The year 2017 has been an up and down one for Stephen King adaptations. While there were The Dark Tower and The Mist series, there was also the well-received Mr. Mercedes and the newly-crowned most successful Horror film ever, IT. Because of all this, Hollywood seems to have a renewed interest in King’s work, and there is more coming down the pipe before the year is out.
One of the most anticipated is the long awaited film of Gerald’s Game. Based on his 1992 novel, it is often cited as a fan-favorite and one of his more twisted stories, which says a lot considering the body of work. Premiering on September 29th on Netflix, Gerald’s Game proves to be an excellent adaptation overall, and while it has some changes from the book, it captures the suspense and psychological terror King created in the novel.
Directed by Horror veteran Mike Flanagan (Oculus 2013, Ouija: Origin of Evil 2016), the premise of Gerald’s Game is simple. A lawyer and his trophy wife embark on a weekend getaway to respark their fading marriage. As part of the revival, Gerald Burlingame, the husband, plans some kinky bedroom role-playing which involves him handcuffing his wife, Jessie, to the bed. Jessie is reluctant but agrees to his ‘game,’ but quickly realizes that it makes her very uncomfortable and orders Gerald to uncuff her. Just then, Gerald suffers a fatal heart attack, falling off the bed and leaving Jessie helplessly cuffed in nothing but her nightgown.

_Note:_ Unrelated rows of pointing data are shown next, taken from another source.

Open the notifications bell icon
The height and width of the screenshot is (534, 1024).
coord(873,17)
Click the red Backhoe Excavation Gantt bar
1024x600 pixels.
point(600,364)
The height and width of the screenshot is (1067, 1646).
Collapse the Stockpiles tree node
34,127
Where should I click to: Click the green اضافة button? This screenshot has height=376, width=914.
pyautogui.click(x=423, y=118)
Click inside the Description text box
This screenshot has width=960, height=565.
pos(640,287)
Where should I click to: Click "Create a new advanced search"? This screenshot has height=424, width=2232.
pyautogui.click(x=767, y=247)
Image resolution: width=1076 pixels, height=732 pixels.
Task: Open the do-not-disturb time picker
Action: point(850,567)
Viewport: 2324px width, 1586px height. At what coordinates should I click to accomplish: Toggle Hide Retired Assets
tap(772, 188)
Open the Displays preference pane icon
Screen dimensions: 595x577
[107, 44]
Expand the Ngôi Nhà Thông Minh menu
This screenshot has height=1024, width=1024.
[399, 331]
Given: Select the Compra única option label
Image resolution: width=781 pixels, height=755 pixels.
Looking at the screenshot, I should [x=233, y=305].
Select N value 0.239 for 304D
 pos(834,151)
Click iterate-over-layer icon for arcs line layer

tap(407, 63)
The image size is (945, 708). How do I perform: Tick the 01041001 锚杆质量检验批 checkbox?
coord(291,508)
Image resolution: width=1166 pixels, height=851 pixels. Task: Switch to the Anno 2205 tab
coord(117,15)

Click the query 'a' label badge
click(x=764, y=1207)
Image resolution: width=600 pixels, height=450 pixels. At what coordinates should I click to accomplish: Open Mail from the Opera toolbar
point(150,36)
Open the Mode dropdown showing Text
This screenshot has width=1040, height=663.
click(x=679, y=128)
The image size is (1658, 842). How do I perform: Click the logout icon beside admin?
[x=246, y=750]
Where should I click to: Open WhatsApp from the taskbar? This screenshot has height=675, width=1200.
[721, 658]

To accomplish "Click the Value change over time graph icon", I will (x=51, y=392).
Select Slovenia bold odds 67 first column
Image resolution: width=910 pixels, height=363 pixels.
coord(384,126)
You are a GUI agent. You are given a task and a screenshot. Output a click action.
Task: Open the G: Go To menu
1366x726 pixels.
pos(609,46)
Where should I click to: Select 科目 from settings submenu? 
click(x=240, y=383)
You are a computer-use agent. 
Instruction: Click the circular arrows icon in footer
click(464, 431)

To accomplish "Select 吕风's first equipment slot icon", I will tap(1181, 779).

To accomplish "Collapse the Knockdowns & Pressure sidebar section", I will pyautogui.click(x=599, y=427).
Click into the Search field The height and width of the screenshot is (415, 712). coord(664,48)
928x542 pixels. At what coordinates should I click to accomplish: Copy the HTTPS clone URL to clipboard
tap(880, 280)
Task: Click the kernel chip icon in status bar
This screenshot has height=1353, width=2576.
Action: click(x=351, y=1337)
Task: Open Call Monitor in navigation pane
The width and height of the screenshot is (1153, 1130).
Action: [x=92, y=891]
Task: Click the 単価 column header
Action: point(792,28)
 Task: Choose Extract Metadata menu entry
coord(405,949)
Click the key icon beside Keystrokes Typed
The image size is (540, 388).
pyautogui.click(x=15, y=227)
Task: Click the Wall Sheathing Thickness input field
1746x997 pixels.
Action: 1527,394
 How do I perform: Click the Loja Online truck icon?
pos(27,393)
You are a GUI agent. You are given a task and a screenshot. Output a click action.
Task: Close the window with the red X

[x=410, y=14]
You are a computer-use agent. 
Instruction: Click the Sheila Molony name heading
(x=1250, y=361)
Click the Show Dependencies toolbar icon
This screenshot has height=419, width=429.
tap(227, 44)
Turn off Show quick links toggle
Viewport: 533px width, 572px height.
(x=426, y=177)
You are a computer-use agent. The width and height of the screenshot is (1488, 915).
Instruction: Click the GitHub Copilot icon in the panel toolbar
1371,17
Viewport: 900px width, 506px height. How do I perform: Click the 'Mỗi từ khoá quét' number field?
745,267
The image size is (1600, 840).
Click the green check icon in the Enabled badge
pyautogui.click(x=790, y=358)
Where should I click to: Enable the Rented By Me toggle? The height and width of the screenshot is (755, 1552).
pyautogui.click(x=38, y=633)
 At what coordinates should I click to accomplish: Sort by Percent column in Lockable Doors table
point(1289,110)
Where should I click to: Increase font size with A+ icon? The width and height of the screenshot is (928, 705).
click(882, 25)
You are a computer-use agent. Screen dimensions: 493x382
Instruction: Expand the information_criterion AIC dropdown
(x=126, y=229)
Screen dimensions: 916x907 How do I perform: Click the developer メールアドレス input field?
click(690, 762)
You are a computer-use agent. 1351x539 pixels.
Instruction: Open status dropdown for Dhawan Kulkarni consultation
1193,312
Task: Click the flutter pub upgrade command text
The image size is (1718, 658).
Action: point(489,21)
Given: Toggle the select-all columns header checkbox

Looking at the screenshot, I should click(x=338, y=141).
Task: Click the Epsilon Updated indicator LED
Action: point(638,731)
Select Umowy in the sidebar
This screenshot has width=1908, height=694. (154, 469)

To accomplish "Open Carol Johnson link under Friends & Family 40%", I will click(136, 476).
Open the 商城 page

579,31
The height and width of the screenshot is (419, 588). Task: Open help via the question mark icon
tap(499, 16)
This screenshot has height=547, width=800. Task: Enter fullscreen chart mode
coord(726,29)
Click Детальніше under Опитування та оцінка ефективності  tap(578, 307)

What follows are Jessie’s increasingly desperate attempts to find a way to free herself not just from the handcuffs, but dealing with hunger, dehydration, and hallucinations as she is forced to face her innermost fears and childhood trauma all alone. As if this was not enough, there is a loose dog who find its way into the room, as well as a terrifying stranger who collects bones and trinkets, and who may or may not be real. Jessie tries everything from breaking the wood on the headboard, to knocking a glass of water off a shelf above her to free herself, but as her frustration grows, her mental state deteriorates. She begins to see Gerald in the room with her, even though he is really dead on the floor, and they discuss their marriage and where it all went wrong. These conversations serve as a catharsis for her as well as motivation to think and act quickly because no one is coming to help her and she will be too weak to move sooner than later.
There is also a very disturbing flashback to her pre-teen years of the abuse she suffered from her father, which would shape her interactions with men for the rest of her life. That said, this is not a movie filled with thrills, but rather a well-paced Psychological Drama that accentuates trauma and its effects on a young woman into adulthood, and her journey to save herself from both her past and present.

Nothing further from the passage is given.